It was Christmas 2009 when Yusuf O. took part in a combat mission in Afghanistan filmed by fellow fighters from the fundamentalist organization German Taliban Mujahideen (DTM).
"Today is the 25th," Yusuf O. said to the camera. "Yesterday the kuffar (infidels) unpacked their dirty presents on their dirty day of celebration. Now they will receive something from us!" The shaky film footage showed DTM fighters firing rockets towards a US military camp in Afghanistan.
Yusuf appears three times in DTM propaganda films. In some he stands alongside the terrorist group's co-founder Eric Breininger, who has since been killed. In others he is in the company of Breininger's successor, identified as Fatih T. In May 2009, Yusuf O. and Fatih T. traveled out of Germany together.
Almost exactly two years later, on May 31 this year, Yusuf O. was detained in Vienna on a German arrest warrant. The arrest has only just been made public by the Federal Prosecutor's Office because extradition proceedings are underway. He is suspected of involvement with the DTM, which prosecutors say aims to carry out attacks in Afghanistan and Pakistan and found a "religious fundamentalist society" in the region.
Fleeing -- or on a European Mission?
But key questions about the case remain open. For example, it is unclear when, and, most importantly, why, Yusuf O. left Afghanistan for Austria. Apparently he planned to travel to Germany but it remains uncertain whether he had become disillusioned with the combat operation or whether he was part of a DTM operation targeting Germany.
Both scenarios are plausible. Yusuf O. was born in Germany in 1985 but had a Turkish passport. He is thought to be a key member of the DTM. His friend Fatih T. was the boss, and he appeared in videos warning about planned attacks on Germany. Investigators know from other cases that, for a while at least, Yusuf O. maintained regular online contact with German-based supporters of the terrorist group. The DTM urgently needed "ammunition and money," he wrote in one message. Whoever couldn't help in person, should send money, he urged.

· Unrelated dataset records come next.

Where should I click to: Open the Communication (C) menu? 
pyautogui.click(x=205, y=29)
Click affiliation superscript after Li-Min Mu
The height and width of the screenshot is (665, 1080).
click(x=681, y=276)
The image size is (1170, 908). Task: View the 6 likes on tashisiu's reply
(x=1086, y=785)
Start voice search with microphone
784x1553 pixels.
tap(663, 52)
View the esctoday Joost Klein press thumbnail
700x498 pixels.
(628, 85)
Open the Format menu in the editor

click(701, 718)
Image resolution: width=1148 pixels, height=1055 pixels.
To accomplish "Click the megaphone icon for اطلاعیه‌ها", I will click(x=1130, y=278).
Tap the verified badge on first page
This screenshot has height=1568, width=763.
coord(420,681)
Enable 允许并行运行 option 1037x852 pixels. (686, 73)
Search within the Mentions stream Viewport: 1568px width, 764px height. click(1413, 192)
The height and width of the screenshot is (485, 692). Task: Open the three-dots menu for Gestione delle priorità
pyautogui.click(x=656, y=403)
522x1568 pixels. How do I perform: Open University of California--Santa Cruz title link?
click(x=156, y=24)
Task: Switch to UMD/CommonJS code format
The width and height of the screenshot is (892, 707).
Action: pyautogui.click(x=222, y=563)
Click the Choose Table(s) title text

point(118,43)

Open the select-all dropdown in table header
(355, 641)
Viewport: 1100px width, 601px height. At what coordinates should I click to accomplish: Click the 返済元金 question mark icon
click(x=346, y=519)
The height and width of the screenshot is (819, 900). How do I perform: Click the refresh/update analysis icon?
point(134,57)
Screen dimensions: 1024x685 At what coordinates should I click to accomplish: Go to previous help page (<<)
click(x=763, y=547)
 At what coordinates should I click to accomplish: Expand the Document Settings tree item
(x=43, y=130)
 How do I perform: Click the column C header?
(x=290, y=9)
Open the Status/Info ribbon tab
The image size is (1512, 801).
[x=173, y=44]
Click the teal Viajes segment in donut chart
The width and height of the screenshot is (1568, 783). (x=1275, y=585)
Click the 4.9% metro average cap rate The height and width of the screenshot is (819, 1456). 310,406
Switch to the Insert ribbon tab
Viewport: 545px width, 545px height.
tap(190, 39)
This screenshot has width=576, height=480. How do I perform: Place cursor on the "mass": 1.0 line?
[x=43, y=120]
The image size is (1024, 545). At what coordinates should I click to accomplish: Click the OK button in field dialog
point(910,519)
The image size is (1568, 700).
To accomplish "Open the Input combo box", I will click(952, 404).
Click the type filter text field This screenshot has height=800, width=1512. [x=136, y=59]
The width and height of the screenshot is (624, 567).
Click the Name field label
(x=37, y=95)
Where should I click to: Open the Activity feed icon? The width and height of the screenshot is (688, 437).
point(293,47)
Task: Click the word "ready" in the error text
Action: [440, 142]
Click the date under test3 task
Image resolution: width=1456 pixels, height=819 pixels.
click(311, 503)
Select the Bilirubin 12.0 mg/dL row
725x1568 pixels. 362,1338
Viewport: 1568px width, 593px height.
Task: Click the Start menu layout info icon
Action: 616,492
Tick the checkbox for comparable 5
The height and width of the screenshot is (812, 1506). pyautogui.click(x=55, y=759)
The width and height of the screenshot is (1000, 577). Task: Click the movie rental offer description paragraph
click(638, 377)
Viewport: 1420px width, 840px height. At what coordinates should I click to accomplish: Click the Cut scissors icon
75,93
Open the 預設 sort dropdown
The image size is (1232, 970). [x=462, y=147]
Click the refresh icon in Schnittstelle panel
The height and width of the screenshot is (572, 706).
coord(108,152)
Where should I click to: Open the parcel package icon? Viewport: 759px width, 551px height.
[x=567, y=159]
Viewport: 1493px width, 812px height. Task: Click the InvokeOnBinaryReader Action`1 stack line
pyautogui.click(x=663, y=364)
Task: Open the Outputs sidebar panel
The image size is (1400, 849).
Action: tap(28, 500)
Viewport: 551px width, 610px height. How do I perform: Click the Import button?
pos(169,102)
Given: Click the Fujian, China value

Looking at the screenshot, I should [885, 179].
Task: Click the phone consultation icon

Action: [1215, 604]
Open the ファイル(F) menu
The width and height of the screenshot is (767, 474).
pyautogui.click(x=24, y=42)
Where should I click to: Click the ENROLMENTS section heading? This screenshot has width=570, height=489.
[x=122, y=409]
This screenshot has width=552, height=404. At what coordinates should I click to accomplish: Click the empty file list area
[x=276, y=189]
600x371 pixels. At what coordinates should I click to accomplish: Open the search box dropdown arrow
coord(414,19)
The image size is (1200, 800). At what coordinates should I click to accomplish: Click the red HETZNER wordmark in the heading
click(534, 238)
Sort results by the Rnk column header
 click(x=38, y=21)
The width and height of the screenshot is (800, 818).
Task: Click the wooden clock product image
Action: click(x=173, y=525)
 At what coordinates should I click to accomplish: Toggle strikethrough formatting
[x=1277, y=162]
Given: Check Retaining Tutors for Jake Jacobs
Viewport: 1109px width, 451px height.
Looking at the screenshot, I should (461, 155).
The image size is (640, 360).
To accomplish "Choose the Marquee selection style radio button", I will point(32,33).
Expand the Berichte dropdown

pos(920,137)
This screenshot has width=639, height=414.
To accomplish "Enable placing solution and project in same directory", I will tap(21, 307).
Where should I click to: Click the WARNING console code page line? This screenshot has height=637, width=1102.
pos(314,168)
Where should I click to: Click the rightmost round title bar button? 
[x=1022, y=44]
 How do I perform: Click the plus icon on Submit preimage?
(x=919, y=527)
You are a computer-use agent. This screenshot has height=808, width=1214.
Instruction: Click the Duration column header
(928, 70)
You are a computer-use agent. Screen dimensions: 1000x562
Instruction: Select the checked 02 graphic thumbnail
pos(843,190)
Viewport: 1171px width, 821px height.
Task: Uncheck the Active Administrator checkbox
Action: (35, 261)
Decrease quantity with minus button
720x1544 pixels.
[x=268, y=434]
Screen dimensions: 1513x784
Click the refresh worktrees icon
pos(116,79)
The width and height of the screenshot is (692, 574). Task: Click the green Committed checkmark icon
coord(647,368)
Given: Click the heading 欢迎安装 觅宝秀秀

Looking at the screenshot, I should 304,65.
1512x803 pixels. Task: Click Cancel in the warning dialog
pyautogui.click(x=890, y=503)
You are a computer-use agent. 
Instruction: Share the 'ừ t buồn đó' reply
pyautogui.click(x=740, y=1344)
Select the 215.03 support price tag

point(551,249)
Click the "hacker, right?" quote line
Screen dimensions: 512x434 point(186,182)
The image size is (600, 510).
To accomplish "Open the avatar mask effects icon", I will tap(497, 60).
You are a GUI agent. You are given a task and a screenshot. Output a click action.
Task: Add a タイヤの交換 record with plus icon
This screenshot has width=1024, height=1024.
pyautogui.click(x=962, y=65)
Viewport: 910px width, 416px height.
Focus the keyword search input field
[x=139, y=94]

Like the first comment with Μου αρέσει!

On the other hand, it is possible that Yusuf O. became disillusioned with the battle in Hindu Kush. There have been several recent cases of Jihadists hailing from Germany who have gone this route, including a married couple from Berlin who were associated with the DTM as well as a young man from Hamburg who had been part of the Islamic Movement of Uzbekistan.
Evidence shows that life on the frontline is grueling and that new German recruits arrive largely unprepared for what awaits them. Statements from those arrested and other sources create a depressing impression of day-to-day life. Lack of food, poor hygiene and mistrust among co-fighters on the frontline were all routine problems, in addition to the ever-present fear of death.
Life on the Frontline
In online chats with their supporters in Germany, DTM cadre has repeatedly referred to conflicts, sometimes about women, sometimes about obedience. To those on the outside, the DTM seeks to present themselves as a united front, but in reality deep cracks appear to exist within the group.
The DTM first became known to the public in autumn 2009. For a long while authorities were left guessing as to what the brigade was up to. It had Eric Breininger as its most famous face, a man who was linked to the Sauerland cell, a group which planned to attack German targets, and therefore it was thought to be connected to the Islamist Jihad Union (IJU).
But in Spring 2010, Breininger was shot by Pakistani soldiers and his memoirs were published posthumously, casting light on the murky grouping. It turned out that the DTM was founded by Breininger. He and other fighters from Germany opted to build their own troop rather than fight alongside the Uzbeks from the IJU. They asked the Afghan Taliban for permission to create their own brigade, and the organization describes itself as fighting "under the flag of the Taliban." On occasion, Afghans have taken German fighters with them into battle. Aside for Breininger, a number of others have lost their lives during combat, including a man from Berlin and a German-Turk.
Vienna : A DTM Hub?
How many members the DTM have at present is not clear. The German authorities have identified around half a dozen, but it is possible that there are more. Officials don't always notice the departure of aspiring German jihadists straight away.
In Berlin the DTM has had a support network. The wife of the Sauerland terrorist Fritz G. and a Berlin-based Islamist were recently charged with making financial donations and providing other support to the group. Officials say that middle men operate from Turkey, and there is also, possibly, an Austrian connection.
A number of recent arrests made in Vienna support this impression. Last Wednesday, four people were detained, including a 25-year-old identified as Thomas al-J., who was said to be part of the DTM. The Austrian daily Kronen Zeitung reported that he had trained on a flight simulator to practice flying a jet into the Reichstag, Germany's parliament building. This report has not been confirmed. News wires quoted sources at Germany's Federal Prosecutors Office saying they have seen no indications of "concrete preparations" for an attack in Germany.
An Austrian identified as Maqsood L. was detained in Berlin back in mid May, accused of supporting the DTM.
The pending court cases could illuminate how Vienna serves as a hub for the DTM. Meanwhile the DTM itself has not shed any light on the subject, with its flow of propaganda declining markedly in recent months.